** Opening Passage to read block **
What are Treasurys doing?

The 10-year Treasury note
TMUBMUSD10Y,
1.653%

slid 6.2 basis points to 1.656%, nearly a two-week low. The 2-year note
TMUBMUSD02Y,
0.160%

was down 1.3 basis points to 0.159%, while the 30-year bond yield
TMUBMUSD30Y,
2.317%

fell 4.4 basis points to 2.317%. Bond prices move inversely to yields.

What’s driving Treasurys?

Treasurys continued to stabilize after investors digested a stronger-than-expected March jobs report and an over-20-year-high for a gauge of services sector activity. The solid data suggested segments of the U.S. economy battered by the pandemic were recovering swiftly as the pace of COVID-19 inoculations sped up.

Yet for many traders, much of the swell of good news had been reflected in the rise in long-term government bond yields, leaving them to seek out the next catalyst for another surge in yields.

Investors saw some minor U.S. economic data on Tuesday. The number of job openings jumped to 7.37 million in February, its highest in over two years, from 7.1 million in January, the Labor Department said Tuesday.
** Closing Passage to read block **
● Task set
a. According to the bond market passage, how many job openings were there in February?
b. Return the part of the bond market passage from "slid 6.2 basis" to "What’s driving Treasurys?", copied word for word.
** Opening Stored data block **
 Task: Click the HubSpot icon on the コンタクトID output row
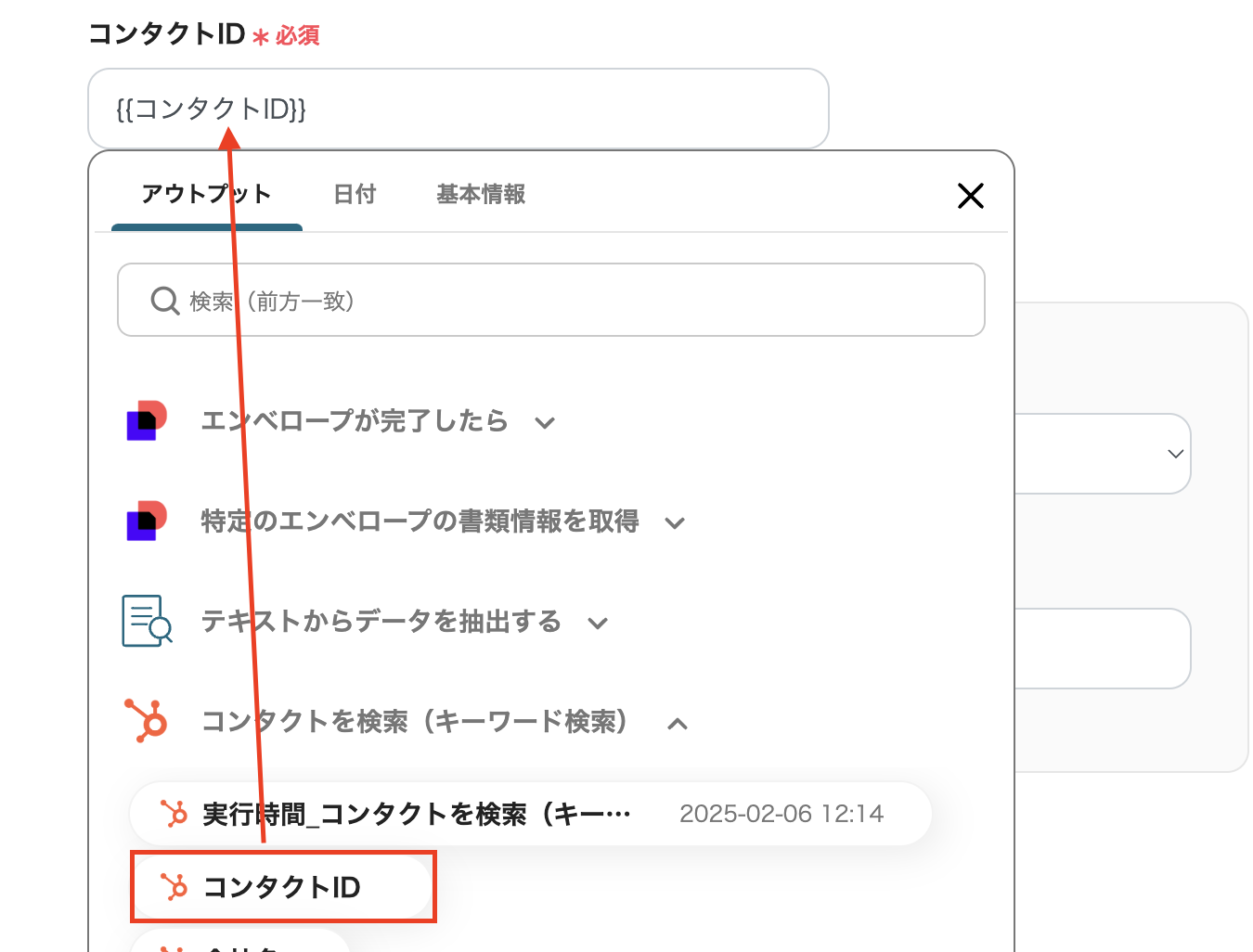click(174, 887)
** Closing Stored data block **
** Opening Stored data block **
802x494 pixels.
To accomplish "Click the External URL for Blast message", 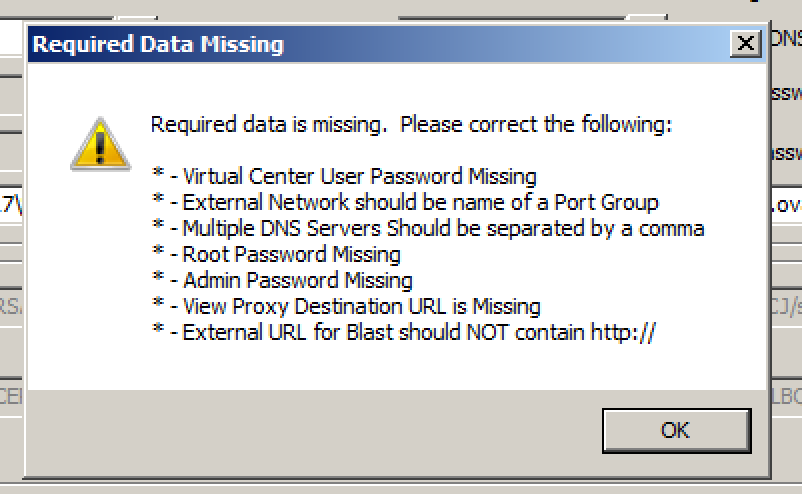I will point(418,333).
** Closing Stored data block **
● Results of the exercise
a. There were 7.37 million job openings in February.

b.
slid 6.2 basis points to 1.656%, nearly a two-week low. The 2-year note
TMUBMUSD02Y,
0.160%

was down 1.3 basis points to 0.159%, while the 30-year bond yield
TMUBMUSD30Y,
2.317%

fell 4.4 basis points to 2.317%. Bond prices move inversely to yields.

What’s driving Treasurys?